La limite de joueurs étrangers imposée aux clubs russes y est pour beaucoup. En Russie, les clubs ne peuvent qu’en mettre cinq sous contrat. Comme l’explique Dmitry Chernyshenko, le président de la ligue, la réduction du nombre de clubs russes a pour but de « stimuler le marché du travail. Le nombre de joueurs qualifiés est en ce moment insuffisant pour le nombre actuel d’équipes. »

Ces déclarations ont toutefois été étrangement présentées par l’Associated Press. La réduction du nombre de clubs a été justifiée comme une réponse à l’instabilité économique du circuit. La ligue a pourtant réussi à stabiliser sa situation économique à l’interne grâce à un plan de trois ans s’étant terminé cette saison. Le nouveau plan, étalé sur sept ans, a pour but d’étendre la ligue à plus de pays tout en réduisant le nombre de clubs russes.

Sur la voie de l’expulsion, certains clubs de région ont joué la carte du populisme. Le Metallurg de Novokouznetsk et le Yugra de Khanty-Mansiïsk essaient d’acheter le support du Ministère des Sports en ne recrutant que des joueurs russes. Par leur « patriotisme, » ils tirent le calibre de la ligue vers le bas et ils mettent de l’huile sur la flambée des salaires des joueurs locaux. Ils sont aussi les clubs avec des problèmes chroniques de salaires impayés.

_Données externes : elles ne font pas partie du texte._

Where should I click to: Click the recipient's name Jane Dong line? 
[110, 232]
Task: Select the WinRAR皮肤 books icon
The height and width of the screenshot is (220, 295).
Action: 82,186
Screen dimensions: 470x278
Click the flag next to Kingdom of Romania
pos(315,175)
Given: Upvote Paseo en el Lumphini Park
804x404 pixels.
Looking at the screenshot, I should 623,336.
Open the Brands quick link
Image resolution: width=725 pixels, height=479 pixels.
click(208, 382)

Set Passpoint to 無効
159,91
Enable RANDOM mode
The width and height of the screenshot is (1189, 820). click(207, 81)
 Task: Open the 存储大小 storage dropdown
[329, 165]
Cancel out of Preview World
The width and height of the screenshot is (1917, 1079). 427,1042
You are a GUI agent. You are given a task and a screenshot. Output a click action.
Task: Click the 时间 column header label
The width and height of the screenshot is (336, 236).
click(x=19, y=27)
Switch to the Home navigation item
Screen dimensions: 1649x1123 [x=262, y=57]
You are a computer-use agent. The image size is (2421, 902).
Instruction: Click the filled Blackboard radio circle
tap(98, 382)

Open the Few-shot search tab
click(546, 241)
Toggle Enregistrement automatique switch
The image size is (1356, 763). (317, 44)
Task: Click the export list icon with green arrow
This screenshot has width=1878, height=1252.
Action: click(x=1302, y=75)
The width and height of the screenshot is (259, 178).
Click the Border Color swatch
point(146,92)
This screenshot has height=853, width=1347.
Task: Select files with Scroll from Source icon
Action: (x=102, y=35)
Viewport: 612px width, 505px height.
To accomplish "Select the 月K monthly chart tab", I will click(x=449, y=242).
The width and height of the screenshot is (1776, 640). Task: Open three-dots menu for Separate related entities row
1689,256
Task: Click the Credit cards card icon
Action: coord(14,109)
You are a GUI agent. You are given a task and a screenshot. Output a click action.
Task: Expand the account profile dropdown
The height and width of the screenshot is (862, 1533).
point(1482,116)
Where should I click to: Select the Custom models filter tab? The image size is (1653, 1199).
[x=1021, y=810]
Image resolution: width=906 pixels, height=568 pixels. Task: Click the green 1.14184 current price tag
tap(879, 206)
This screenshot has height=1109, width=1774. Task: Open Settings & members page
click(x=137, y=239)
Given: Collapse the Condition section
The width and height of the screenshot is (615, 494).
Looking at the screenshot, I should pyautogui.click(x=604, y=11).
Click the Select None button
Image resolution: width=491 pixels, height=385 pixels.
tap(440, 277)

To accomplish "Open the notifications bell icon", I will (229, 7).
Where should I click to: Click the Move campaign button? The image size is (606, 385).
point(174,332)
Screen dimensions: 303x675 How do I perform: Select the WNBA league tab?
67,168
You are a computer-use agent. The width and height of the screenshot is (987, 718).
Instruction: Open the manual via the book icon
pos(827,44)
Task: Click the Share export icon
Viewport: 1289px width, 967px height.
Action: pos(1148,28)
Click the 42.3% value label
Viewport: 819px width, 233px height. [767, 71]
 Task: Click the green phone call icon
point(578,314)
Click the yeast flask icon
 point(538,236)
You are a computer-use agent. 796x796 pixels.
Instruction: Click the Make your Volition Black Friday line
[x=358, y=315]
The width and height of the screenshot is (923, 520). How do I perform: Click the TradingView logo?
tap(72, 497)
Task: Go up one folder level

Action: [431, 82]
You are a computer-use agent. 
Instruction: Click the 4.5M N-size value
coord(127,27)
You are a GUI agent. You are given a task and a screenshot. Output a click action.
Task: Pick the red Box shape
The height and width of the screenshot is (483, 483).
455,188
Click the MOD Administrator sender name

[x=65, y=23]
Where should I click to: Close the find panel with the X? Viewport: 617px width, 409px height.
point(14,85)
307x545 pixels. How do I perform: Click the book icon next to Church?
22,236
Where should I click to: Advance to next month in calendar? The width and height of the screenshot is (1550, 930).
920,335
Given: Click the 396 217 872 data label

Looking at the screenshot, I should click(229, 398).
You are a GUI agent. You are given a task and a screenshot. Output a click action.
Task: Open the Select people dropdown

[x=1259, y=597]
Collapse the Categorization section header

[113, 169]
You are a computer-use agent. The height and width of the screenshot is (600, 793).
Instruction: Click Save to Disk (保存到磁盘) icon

D’autres clubs, comme le Vityaz de Podolsk, s’efforcent de gagner des matchs pour demeurer dans la ligue. C’est dans cette optique qu’ils ont recruté Jakub Jerabek l’été dernier. Après l’effet « Panarin, » le succès du Vityaz et de ses joueurs raflé par la LNH crée maintenant un effet « Jerabek » en Europe. Malgré toutes les annonces d’apocalypses circulant en Occident, la KHL n’est pas au bord du gouffre. Elle est seulement victime de son succès et la création des Golden Knights club de Las Vegas.